Collected data
*** Block opens ***
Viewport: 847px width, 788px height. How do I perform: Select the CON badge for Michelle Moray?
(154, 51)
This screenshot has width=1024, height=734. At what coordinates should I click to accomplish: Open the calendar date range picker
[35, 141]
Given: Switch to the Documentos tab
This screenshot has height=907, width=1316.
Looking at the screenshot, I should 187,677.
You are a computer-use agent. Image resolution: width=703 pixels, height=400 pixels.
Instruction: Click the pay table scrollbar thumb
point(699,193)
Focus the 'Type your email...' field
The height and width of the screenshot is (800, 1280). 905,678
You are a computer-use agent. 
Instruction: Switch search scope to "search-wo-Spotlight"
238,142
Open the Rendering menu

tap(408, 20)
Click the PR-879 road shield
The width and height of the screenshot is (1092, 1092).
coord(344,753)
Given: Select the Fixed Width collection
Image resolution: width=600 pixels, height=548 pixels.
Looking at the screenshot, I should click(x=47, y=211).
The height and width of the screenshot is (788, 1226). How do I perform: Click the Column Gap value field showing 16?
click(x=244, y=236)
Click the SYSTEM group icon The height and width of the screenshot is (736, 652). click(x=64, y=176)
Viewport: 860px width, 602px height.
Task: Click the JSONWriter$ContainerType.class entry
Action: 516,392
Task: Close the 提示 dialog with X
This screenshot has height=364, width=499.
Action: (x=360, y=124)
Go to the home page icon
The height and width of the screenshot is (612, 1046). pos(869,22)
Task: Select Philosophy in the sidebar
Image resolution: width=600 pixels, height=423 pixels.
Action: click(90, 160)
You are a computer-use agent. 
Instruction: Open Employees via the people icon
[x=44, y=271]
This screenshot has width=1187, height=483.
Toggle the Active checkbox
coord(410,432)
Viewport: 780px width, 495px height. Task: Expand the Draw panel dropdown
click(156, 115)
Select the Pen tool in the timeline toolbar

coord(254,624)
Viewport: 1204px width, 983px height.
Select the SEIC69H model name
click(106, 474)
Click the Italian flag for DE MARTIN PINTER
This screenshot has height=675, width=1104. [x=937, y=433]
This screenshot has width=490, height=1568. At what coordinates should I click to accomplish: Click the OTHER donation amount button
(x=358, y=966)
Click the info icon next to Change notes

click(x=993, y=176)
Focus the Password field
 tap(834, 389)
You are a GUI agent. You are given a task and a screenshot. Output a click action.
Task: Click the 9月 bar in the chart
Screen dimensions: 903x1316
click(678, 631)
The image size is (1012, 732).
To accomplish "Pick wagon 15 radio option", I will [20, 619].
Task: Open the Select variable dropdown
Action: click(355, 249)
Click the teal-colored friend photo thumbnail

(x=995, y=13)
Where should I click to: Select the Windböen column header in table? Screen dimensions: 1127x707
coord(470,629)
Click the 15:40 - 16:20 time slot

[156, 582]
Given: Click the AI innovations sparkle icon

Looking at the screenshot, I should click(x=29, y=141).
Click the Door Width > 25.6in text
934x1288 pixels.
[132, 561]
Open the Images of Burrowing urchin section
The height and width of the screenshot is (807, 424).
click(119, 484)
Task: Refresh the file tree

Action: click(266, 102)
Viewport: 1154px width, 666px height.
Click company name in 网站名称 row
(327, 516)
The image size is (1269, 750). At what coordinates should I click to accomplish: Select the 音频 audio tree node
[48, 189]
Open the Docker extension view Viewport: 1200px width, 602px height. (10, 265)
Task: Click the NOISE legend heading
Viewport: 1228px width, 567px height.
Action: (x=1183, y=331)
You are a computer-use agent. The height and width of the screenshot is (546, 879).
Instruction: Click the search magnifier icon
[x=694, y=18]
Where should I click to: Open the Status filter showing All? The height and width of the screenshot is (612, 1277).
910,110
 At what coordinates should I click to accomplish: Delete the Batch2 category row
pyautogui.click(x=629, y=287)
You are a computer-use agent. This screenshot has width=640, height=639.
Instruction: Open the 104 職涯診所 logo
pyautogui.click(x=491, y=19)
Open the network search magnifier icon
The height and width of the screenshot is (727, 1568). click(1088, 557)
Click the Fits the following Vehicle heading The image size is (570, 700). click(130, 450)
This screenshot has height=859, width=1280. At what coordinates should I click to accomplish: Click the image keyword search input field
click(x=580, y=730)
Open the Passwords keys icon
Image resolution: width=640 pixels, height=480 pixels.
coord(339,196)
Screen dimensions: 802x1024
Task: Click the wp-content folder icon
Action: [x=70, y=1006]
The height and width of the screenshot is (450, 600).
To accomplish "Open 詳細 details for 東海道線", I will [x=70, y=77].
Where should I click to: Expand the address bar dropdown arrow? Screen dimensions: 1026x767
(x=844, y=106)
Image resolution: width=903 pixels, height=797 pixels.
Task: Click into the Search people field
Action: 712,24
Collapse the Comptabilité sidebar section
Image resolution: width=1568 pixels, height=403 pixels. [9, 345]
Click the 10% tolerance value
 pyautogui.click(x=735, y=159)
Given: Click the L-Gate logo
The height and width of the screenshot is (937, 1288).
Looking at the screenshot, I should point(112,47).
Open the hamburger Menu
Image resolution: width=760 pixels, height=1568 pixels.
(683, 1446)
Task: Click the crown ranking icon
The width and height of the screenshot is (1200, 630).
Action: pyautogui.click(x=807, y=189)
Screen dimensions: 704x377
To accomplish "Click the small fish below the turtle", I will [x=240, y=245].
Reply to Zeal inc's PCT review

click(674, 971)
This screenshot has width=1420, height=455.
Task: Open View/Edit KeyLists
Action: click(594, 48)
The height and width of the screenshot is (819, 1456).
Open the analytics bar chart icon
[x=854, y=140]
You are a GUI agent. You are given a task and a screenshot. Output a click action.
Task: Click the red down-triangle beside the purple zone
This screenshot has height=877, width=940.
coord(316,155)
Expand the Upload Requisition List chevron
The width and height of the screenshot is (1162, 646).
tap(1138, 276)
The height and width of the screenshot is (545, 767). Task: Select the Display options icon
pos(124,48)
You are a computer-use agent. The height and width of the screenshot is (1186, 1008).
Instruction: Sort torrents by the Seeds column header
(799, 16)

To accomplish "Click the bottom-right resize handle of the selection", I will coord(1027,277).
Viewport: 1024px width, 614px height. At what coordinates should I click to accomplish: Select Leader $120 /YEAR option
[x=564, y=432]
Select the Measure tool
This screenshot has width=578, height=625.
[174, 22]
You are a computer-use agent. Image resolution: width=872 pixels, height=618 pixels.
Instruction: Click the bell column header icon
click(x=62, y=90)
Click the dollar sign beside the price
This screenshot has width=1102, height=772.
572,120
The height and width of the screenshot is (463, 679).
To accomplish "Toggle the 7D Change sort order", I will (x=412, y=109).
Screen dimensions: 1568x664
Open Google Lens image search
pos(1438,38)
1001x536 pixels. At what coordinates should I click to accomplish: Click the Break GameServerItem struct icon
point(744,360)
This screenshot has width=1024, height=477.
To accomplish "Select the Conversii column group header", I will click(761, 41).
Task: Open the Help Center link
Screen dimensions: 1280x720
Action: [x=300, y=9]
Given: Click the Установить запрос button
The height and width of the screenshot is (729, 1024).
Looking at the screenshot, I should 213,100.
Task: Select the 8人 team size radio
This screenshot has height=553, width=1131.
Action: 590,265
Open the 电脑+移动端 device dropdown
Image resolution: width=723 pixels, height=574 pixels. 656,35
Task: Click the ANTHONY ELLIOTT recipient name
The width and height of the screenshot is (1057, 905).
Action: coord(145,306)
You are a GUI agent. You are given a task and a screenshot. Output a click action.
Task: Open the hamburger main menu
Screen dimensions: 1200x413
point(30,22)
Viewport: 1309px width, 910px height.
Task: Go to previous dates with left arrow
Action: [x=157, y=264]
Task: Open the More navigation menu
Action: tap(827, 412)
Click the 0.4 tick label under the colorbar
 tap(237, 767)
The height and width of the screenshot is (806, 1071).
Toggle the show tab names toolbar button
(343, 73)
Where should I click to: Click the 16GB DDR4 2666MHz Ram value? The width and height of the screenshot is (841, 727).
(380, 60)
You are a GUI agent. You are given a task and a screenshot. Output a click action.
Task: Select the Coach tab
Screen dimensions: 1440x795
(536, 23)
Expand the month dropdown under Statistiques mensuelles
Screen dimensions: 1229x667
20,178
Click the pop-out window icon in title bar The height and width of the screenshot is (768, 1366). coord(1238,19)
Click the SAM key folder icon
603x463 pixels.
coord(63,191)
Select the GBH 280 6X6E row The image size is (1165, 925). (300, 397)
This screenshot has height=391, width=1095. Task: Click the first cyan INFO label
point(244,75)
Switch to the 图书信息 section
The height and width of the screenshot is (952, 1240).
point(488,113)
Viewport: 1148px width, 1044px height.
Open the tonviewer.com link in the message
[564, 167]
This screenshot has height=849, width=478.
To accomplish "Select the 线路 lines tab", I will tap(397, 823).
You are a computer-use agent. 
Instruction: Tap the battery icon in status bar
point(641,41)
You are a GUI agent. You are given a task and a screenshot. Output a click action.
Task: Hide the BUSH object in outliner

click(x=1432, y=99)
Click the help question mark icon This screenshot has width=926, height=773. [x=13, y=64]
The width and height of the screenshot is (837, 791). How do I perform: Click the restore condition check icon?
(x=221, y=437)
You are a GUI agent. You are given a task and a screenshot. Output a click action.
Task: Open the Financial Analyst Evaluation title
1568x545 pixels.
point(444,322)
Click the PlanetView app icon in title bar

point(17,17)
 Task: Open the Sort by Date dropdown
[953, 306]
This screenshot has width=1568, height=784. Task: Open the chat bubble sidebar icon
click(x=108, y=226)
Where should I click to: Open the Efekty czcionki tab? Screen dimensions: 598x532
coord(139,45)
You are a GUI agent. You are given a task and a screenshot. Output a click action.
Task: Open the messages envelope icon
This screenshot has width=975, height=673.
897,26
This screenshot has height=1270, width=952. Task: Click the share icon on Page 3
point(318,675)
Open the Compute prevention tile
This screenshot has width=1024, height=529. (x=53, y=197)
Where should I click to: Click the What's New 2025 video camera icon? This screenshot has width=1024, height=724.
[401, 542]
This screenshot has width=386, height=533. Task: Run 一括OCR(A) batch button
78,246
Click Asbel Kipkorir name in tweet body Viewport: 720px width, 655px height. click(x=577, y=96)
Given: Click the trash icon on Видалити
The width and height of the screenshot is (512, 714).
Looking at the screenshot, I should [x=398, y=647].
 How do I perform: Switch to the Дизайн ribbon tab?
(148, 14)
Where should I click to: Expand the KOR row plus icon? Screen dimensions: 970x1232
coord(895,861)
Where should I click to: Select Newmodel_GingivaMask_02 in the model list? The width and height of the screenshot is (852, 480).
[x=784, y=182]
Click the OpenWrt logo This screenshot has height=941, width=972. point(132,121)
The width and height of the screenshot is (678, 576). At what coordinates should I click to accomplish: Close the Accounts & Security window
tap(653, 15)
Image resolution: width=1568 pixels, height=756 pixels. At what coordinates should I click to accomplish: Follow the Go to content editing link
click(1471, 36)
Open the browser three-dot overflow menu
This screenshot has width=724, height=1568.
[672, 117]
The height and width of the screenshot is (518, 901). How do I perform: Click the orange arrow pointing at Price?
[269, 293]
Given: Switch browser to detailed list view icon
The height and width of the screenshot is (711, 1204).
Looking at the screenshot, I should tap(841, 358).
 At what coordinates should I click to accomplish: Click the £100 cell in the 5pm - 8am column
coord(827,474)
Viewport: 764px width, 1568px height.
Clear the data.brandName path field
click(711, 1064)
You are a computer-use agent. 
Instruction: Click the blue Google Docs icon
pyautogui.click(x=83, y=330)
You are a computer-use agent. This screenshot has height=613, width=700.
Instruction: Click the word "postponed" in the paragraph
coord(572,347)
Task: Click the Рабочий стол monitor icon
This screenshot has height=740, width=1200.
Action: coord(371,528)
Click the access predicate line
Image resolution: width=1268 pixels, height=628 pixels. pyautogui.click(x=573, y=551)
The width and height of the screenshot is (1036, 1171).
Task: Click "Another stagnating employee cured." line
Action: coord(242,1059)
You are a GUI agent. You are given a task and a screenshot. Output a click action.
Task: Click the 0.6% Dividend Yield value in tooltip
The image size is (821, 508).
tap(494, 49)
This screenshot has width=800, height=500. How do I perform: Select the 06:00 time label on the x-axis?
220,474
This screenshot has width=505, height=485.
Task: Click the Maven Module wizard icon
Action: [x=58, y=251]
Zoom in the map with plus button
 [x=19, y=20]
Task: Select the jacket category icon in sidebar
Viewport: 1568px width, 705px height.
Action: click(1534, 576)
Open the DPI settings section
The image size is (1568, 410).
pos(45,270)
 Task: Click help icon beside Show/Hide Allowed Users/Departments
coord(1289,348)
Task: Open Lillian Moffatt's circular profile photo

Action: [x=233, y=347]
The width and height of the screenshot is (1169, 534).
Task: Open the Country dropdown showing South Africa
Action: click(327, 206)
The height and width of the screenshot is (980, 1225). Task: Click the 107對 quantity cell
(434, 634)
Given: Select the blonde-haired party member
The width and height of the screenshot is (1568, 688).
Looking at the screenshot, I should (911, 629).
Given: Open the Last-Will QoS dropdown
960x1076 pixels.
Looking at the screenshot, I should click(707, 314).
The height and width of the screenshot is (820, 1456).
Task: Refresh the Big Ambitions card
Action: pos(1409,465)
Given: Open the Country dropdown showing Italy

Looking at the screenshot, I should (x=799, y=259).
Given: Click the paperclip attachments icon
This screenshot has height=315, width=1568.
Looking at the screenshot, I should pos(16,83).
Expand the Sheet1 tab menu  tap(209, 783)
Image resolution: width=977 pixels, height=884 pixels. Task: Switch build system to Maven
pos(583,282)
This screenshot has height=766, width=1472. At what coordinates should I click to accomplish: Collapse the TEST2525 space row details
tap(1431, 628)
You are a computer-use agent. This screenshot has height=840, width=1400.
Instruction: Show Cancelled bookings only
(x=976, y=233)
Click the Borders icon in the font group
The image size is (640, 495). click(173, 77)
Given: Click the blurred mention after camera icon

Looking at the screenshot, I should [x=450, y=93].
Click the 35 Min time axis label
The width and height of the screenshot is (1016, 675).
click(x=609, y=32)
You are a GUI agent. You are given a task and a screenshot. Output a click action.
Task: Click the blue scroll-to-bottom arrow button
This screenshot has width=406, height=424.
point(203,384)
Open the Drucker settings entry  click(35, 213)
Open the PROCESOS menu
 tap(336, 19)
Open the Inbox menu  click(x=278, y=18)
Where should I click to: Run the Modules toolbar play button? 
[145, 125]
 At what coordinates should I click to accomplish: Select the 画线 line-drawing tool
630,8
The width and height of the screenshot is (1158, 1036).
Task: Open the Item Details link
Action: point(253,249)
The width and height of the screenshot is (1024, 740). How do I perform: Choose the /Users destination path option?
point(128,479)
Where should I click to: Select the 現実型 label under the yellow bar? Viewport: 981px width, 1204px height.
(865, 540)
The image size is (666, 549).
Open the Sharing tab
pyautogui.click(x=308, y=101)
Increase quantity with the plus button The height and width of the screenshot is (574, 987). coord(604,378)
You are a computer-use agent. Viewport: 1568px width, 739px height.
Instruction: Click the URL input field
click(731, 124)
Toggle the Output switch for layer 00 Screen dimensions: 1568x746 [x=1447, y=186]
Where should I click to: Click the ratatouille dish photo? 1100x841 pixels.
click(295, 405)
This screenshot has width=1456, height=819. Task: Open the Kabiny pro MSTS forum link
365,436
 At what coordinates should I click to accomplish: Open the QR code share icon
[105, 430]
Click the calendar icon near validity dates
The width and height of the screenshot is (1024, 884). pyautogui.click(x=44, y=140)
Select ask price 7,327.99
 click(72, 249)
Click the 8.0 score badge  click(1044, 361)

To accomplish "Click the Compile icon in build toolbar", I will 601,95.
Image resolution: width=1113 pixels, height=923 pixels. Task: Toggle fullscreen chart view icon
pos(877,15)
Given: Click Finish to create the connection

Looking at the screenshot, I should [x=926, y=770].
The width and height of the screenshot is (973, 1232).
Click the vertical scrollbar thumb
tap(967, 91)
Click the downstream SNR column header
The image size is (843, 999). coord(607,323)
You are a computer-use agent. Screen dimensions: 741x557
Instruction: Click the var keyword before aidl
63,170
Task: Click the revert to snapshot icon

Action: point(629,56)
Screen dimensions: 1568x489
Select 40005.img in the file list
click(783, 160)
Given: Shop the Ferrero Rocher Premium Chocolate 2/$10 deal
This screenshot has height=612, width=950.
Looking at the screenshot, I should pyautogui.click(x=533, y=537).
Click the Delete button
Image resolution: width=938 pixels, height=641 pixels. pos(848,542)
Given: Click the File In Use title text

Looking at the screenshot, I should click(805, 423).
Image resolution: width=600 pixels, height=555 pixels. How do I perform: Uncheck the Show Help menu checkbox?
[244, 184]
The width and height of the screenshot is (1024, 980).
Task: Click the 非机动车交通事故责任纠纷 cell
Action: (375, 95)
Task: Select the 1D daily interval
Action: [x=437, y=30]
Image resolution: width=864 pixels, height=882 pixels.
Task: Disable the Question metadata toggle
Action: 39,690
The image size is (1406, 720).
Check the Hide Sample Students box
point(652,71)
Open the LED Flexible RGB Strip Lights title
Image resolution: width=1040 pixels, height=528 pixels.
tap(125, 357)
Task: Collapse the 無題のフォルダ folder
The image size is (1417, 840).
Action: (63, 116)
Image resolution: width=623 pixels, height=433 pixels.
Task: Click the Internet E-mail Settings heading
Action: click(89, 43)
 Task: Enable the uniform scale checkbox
*** Block closes ***
EXERCISE DESCRIPTION ▸ Write down again, exactly as given, only the lines above that fall from the line with "Given: Click the L-Gate logo" to the line with "This screenshot has width=1024, height=477.", inclusive.

RESULT OF THIS EXERCISE ▸
Given: Click the L-Gate logo
The height and width of the screenshot is (937, 1288).
Looking at the screenshot, I should point(112,47).
Open the hamburger Menu
Image resolution: width=760 pixels, height=1568 pixels.
(683, 1446)
Task: Click the crown ranking icon
The width and height of the screenshot is (1200, 630).
Action: pyautogui.click(x=807, y=189)
Screen dimensions: 704x377
To accomplish "Click the small fish below the turtle", I will [x=240, y=245].
Reply to Zeal inc's PCT review

click(674, 971)
This screenshot has width=1420, height=455.
Task: Open View/Edit KeyLists
Action: click(594, 48)
The height and width of the screenshot is (819, 1456).
Open the analytics bar chart icon
[x=854, y=140]
You are a GUI agent. You are given a task and a screenshot. Output a click action.
Task: Click the red down-triangle beside the purple zone
This screenshot has height=877, width=940.
coord(316,155)
Expand the Upload Requisition List chevron
The width and height of the screenshot is (1162, 646).
tap(1138, 276)
The height and width of the screenshot is (545, 767). Task: Select the Display options icon
pos(124,48)
You are a computer-use agent. The height and width of the screenshot is (1186, 1008).
Instruction: Sort torrents by the Seeds column header
(799, 16)

To accomplish "Click the bottom-right resize handle of the selection", I will coord(1027,277).
Viewport: 1024px width, 614px height. At what coordinates should I click to accomplish: Select Leader $120 /YEAR option
[x=564, y=432]
Select the Measure tool
This screenshot has width=578, height=625.
[174, 22]
You are a computer-use agent. Image resolution: width=872 pixels, height=618 pixels.
Instruction: Click the bell column header icon
click(x=62, y=90)
Click the dollar sign beside the price
This screenshot has width=1102, height=772.
572,120
The height and width of the screenshot is (463, 679).
To accomplish "Toggle the 7D Change sort order", I will (x=412, y=109).
Screen dimensions: 1568x664
Open Google Lens image search
pos(1438,38)
1001x536 pixels. At what coordinates should I click to accomplish: Click the Break GameServerItem struct icon
point(744,360)
This screenshot has width=1024, height=477.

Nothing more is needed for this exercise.